My hard drive filled up while having Zwift running in the configuration screen (for pairing sensors).
I realized that it is the zwift log folder (C:\Users\\Documents\Zwift\Logs) that is causing the issue. The current log file was 38 Gb! I deleted it because I wont be able to open and read it anyway.
However I looked into one of the older log files that zwift automatically renames after a while.
I noticed that this file increases with 2 Gb every 4 minutes because of lines looking like this: “[ERROR] LAN Exercise Device: Error receiving answer from AAA.BBB.CCC.DDD ({372176) [10009] Den angivna filreferensen är ogiltig.”
The AAA.BBB.CCC.DDD denotes various local ip adresses and I edited them out for this post.
I see that there are lines like “Skipped 11 repeated messages.” but I would prefer this to include many more similar lines so the log file does not become so big.
I don’t know. I use iMazing to get access to the files on my iPad and from there I can go into the Apps/Zwift program folder. Zwift saves it’s automatic screenshots to the root app folder (doesn’t even put them into a separate folder, just raw-dogging them into the app folder) so I delete all of those. There’s an activities folder there too which is where Zwift saves all the .fit files. I’ve got about 2200 of them since 2022 but they only take up about 120mb of space so I will leave them alone for now.
I guess, if you delete Zwift off your iPad and reinstall it then it will clean up all those files as part of the process (because they are in the app folder) but I don’t want to download the 3GB of actual program files again.

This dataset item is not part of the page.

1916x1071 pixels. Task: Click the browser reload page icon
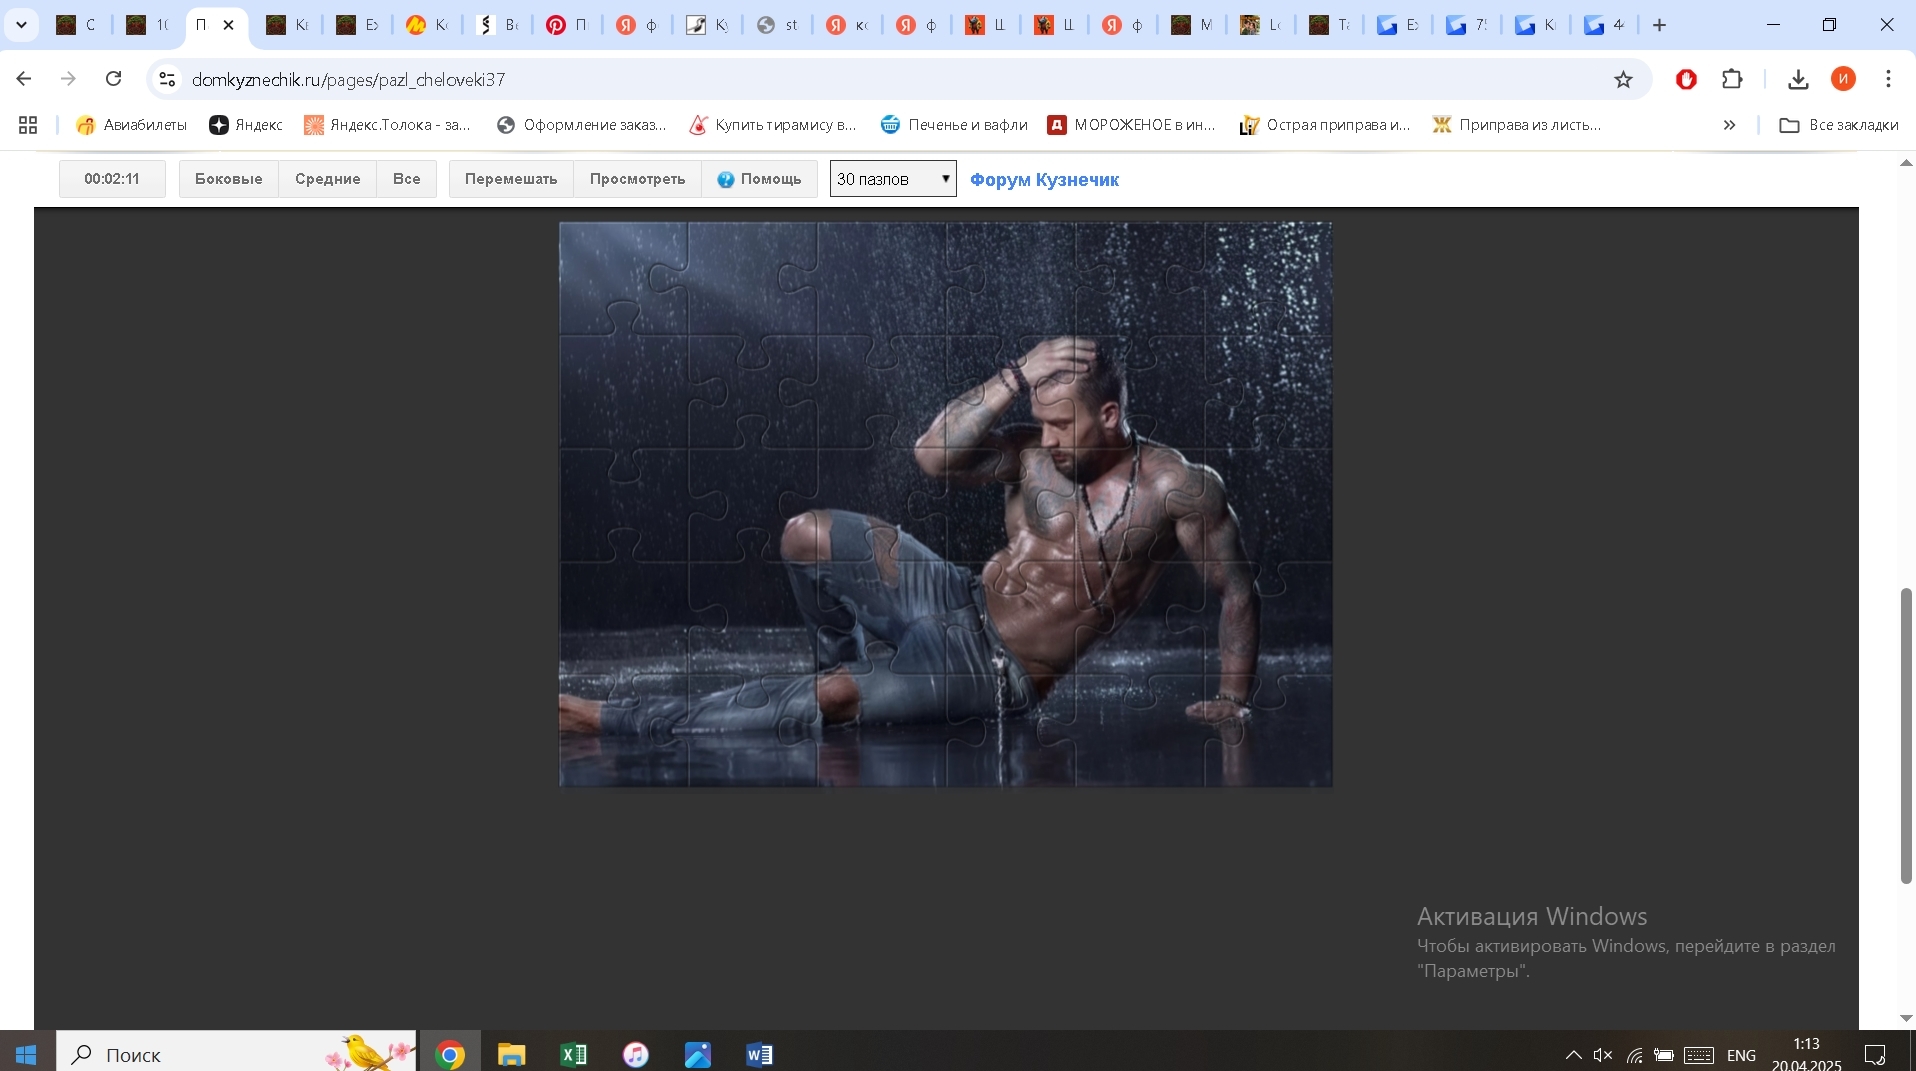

Any update on this? I just checked my log directory to diagnose a different issue and noticed I have 19GBs of logs. Zwift is effectively reducing the lifetime of my SSD by writing 3 Megabytes/second! It seems the logs started to get out of hand around the 8th of January as that’s the earliest a log file surpassed 1GB in size:
The logs are the same as what was reported in the OP, just a flood of (literally thousands of these logs a second):
[21:38:09] [ERROR] LAN Exercise Device: Error receiving answer from 172.18.0.1 ({000000) [10009] Invalid file handle. [21:38:09] [ERROR] LAN Exercise Device: Error receiving answer from 172.16.0.1 ({000000) [10009] Invalid file handle. [21:38:09] [ERROR] LAN Exercise Device: Error receiving answer from 172.30.0.1 ({000000) [10009] Invalid file handle. [21:38:09] [ERROR] LAN Exercise Device: Error receiving answer from 192.168.86.160 ({000000) [10009] Invalid file handle. [21:38:09] [ERROR] LAN Exercise Device: Error receiving answer from 172.18.0.1 ({000000) [10009] Invalid file handle. [21:38:09] [ERROR] LAN Exercise Device: Error receiving answer from 172.16.0.1 ({000000) [10009] Invalid file handle. [21:38:09] [ERROR] LAN Exercise Device: Error receiving answer from 172.30.0.1 ({000000) [10009] Invalid file handle. [21:38:09] [ERROR] LAN Exercise Device: Error receiving answer from 172.18.0.1 ({000000) [10009] Invalid file handle. [21:38:09] [ERROR] LAN Exercise Device: Error receiving answer from 172.16.0.1 ({000000) [10009] Invalid file handle. [21:38:09] [ERROR] LAN Exercise Device: Error receiving answer from 172.30.0.1 ({000000) [10009] Invalid file handle. [21:38:09] [ERROR] LAN Exercise Device: Error receiving answer from 192.168.86.160 ({000000) [10009] Invalid file handle. [21:38:09] Skipped 1 repeated messages.
EDIT:
Upon further testing I’ve noticed that these logs only appear while on the pairing screen and stop once I get to the main menu of the game. I often start Zwift right before I get my kids ready for bed so I don’t have to wait for the game to load (which takes a while). The game can sometimes sit there for an hour, which explains my massive log size. Even still, sitting at the pairing screen shouldn’t thrash the users SSD.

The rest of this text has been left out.